“When I’m Doing Music, That’s When I’m Really Myself…” Read Shawn Smith's Final-Ever Interview With Kerrang!

Read our final interview with Brad, Satchel and Pigeonhed musician Shawn Smith.

“When I’m Doing Music, That’s When I’m Really Myself…” Read Shawn Smith's Final-Ever Interview With Kerrang!

Earlier this month, the world lost one of music's finest voices: Shawn Smith, the singer who made his name with Brad, Satchel and Pigeonhed.

In remembering the Seattle musician following his tragic passing, we dug into the Kerrang! archives to bring to light our final-ever interview with Shawn, from 2015. At the time, the singer-songwriter was returning to the UK for a stunning solo tour, and we met a man still very much carrying the torch for his beloved 'Seattle Sound'.

An abridged version of our fascinating and career-spanning chat with Shawn can be read below…

Robert Plant. Bruce Dickinson. Mike Patton. Chris Cornell. Shawn Smith. Maynard James Keenan. Eddie Vedder. Rob Halford. If you think that Shawn Smith sticks out in that list of stunning vocalists, then think again. For well over 20 years now his remarkable voice has been turning heads.

Afghan Whigs singer Greg Dulli labelled Shawn “Seattle’s Best-Kept Secret” – not bad considering the calibre of talent nurtured in the Pacific Northwest’s most fertile hotspot. Similarly, Mojo magazine declared him to be “one of the greatest Rock Vocalists of all time.” Perhaps most tellingly, Pearl Jam guitarist Stone Gossard was so taken aback by Shawn’s talent that he formed a new band – Brad – with him, emphatically telling K! in the ’90s that, “Everyone needs to hear him.”

There have been no shortages of opportunities to do so. Whether as a solo artist or singer of alt.rock luminaries Brad, Satchel and Pigeonhed, he is one of the key figures in the history of ‘the Seattle Sound’. Shawn was present in the early days, watching Mother Love Bone pave the way for grunge’s most commercially successful bands – it was, after all, the untimely death of their singer Andrew Wood that led to the formation of Pearl Jam. Shawn was there to see the labels circle like vultures for bands to sign. Shawn was there when they left. And to this day, Shawn continues to carry the torch for Seattle, never once throwing in the towel.

You may even be aware of his songs without knowing it. His music has soundtracked many TV shows, most notably the Sopranos. In fact, Long Term Parking – featuring not one but two of his songs played in crucial, heart-breaking moments – was hailed by Empire magazine as ‘The Best Sopranos Episode Of All Time’.

So it all begs the question: why is Shawn Smith still a ‘secret’?

In 2012 it seemed like he was firmly back on the map as Brad released their brilliant fifth album United We Stand, and embarked upon their first-ever UK tour to rapturous reception. Since then… he’s been quiet. Too quiet. With news of his upcoming solo tour in April and May, it’s time to catch up with one of rock’s most elusive (and disarmingly honest) geniuses and find out what’s next…

It’s been a while since we saw you on our shores, Shawn. What have you been up to?
“Honestly, I’m in a little bit of a no man’s land. I’m not sure what I’m doing. The last couple of years I’ve just put out solo records on Bandcamp and trying to figure out what I’m doing and how to make a living and all of that kind of stuff. I feel like some things are starting. I just got an email saying, ‘Do you want to tour?’ and I said, ‘Yeah!’ (Laughs) I think this tour is a building block. I don’t really exist in the States.”

-- EXTRACTED DATA --
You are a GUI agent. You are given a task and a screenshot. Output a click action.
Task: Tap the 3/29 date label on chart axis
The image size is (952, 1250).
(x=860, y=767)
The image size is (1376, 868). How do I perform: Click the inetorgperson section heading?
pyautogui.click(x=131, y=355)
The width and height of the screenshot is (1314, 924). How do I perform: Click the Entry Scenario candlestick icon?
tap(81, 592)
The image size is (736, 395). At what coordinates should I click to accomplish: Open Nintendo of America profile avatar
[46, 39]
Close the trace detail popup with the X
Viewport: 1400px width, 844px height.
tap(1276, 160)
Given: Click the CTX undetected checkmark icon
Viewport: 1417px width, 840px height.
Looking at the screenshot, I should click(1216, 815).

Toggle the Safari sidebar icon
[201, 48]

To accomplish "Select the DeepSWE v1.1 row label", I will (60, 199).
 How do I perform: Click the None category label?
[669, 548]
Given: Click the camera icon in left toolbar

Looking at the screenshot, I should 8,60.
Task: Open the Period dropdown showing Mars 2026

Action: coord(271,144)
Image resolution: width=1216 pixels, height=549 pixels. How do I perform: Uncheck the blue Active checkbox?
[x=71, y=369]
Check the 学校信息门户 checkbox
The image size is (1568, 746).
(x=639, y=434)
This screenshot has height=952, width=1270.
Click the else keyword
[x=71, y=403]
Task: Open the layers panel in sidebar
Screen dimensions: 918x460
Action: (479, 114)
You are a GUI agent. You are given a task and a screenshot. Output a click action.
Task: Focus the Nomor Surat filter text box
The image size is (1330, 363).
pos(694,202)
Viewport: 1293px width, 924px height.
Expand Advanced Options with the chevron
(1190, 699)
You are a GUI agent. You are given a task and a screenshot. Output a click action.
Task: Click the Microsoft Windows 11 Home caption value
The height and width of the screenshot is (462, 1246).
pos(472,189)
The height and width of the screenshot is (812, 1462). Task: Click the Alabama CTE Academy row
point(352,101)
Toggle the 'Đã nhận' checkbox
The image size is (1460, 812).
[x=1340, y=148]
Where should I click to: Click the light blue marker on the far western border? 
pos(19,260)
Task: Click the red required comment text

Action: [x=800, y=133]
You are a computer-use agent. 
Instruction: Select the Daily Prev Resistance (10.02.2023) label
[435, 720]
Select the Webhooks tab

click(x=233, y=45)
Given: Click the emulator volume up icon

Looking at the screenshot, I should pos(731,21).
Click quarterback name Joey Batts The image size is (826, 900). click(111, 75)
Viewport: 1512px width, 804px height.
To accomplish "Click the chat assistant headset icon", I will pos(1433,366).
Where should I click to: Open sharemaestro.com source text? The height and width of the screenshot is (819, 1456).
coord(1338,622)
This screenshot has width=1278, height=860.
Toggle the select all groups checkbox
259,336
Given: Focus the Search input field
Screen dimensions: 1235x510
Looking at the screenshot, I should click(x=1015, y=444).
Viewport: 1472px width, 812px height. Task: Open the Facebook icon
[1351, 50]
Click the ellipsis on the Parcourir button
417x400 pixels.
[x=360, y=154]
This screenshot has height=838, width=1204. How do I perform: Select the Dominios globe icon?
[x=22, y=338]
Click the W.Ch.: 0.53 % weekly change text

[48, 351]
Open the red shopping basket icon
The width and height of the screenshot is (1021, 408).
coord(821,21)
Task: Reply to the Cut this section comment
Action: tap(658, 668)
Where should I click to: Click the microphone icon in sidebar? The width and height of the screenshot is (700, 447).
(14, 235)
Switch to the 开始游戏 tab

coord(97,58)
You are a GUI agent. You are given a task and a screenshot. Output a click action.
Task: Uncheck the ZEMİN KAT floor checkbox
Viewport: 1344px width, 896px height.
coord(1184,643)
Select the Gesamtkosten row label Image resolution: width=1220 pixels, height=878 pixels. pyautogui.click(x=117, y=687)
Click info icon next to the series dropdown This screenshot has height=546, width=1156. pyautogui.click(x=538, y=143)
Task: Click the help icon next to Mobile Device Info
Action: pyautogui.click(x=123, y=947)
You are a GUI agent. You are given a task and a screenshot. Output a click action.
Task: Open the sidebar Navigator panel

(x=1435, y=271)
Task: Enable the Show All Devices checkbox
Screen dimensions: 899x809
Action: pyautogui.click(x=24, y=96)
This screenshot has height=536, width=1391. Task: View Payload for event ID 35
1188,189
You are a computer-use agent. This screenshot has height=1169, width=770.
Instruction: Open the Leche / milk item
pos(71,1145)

-- STATED PROBLEM A --
Answer these questions about the Shawn Smith interview:
(i) Which Pearl Jam guitarist formed Brad with Shawn?
(ii) Which magazine hailed Long Term Parking as the best Sopranos episode?
(iii) Where has Shawn put out his solo records over the last couple of years?
-- STATED PROBLEM B --
Carry on the Shawn Smith interview from where it stops.

-- OUTPUT A --
(i) Stone Gossard
(ii) Empire
(iii) Bandcamp

-- OUTPUT B --
What makes you say that?
“Like, there’s no magazine that wants to talk me. I just don’t have the profile there, I can’t afford to tour in the States because no-one comes! But over [in the UK], and in Europe, it’s just a completely different story. I’ve been struggling in the last year or so, financially, to the point of almost breakdown. I’m coming out of that and seeing some light at the end of the tunnel.”

Is that to do with finding a way to make a living?
“I’ve been fortunate to not have to have a regular job since about ’92. I never got rich or anything but I made enough from TV and things like that. But it’s just sort of… I’m 50… what am I going to do? This is what I learned how to do (laughs)! I mean, the only other jobs I’ve ever had are door guy and delivering pizzas, you know what I’m saying?”

Speaking of one of your current jobs specifically, then, Brad played the UK for the first time ever in 2012. It seemed to be an emotional experience for you to finally come over and play.
“It was life-changing. It was everything I’d worked for. It was that kind of tour, that type of crowd. I suppose, in America, we had some good tours, but I was younger and I wasn’t all there. I didn’t quite know what I was doing. To be 48 years old and on some level feeling like things are over and to come over here and have things so off the chart all the way through – the show in Milan I just shut my eyes in the middle of the song, I couldn’t believe it was really happening. It’s almost like that’s the way the story needed to go. Had we come over all those times, 15 years ago, there would never have been those three weeks in February. It’s a once-in-a-lifetime kind of thing.”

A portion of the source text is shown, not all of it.